Traditionally, chess has been a male-dominated activity, and women are often seen as weaker players; thus advancing the idea of a Women’s World Champion. However, from the beginning, László was against the idea that his daughters had to participate in female-only events. "Women are able to achieve results similar, in fields of intellectual activities, to that of men," he wrote. "Chess is a form of intellectual activity, so this applies to chess. Accordingly, we reject any kind of discrimination in this respect." This put the Polgárs in conflict with the Hungarian Chess Federation of the day, whose policy was for women to play in women-only tournaments. Polgár’s older sister, Susan, first fought the bureaucracy by playing in men’s tournaments and refusing to play in women’s tournaments. Susan Polgár, when she was a 15-year-old International Master, said in 1985 that it was due to this conflict that she had not been awarded the Grandmaster title despite having made the norm eleven times.

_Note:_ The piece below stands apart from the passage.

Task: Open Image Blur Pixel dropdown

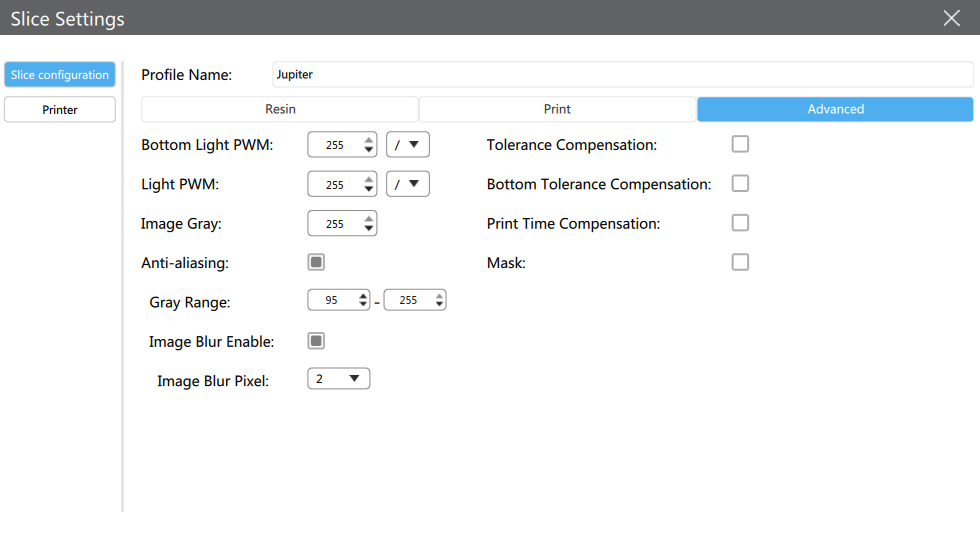Action: pyautogui.click(x=338, y=379)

While having a solid understanding of positional play, Polgár excels in tactics and is known for an aggressive playing style, striving to maximize the initiative and actively pursuing complications. The former World Champion Garry Kasparov wrote that, based upon her games, "if to ‘play like a girl’ meant anything in chess, it would mean relentless aggression." In her youth, she was especially popular with the fans due to her willingness to employ wild gambits and attacks. As a teenager, Polgár has been credited with contributing to the popularity of the opening variation King’s Bishop’s Gambit. Polgár prefers aggressive openings, playing 1.e4 as White and the Sicilian or King’s Indian Defence with black, but she has also said her opening choices will also depend upon her trainer. Jennifer Shahade, writer and two-time U.S. women’s chess champion, suggested that the influence of Polgár as a role model may be one of the reasons women play more aggressive chess than men. Describing an individual encounter with Polgár, former U.S. Champion Joel Benjamin said, "It was all-out war for five hours. I was totally exhausted. She is a tiger at the chessboard. She absolutely has a killer instinct. You make one mistake and she goes right for the throat."
Polgár is especially adept at faster time controls. When she was still a youth, Der Spiegel wrote of her, "her tactical thunderstorms during blitz games have confounded many opponents, who are rated higher."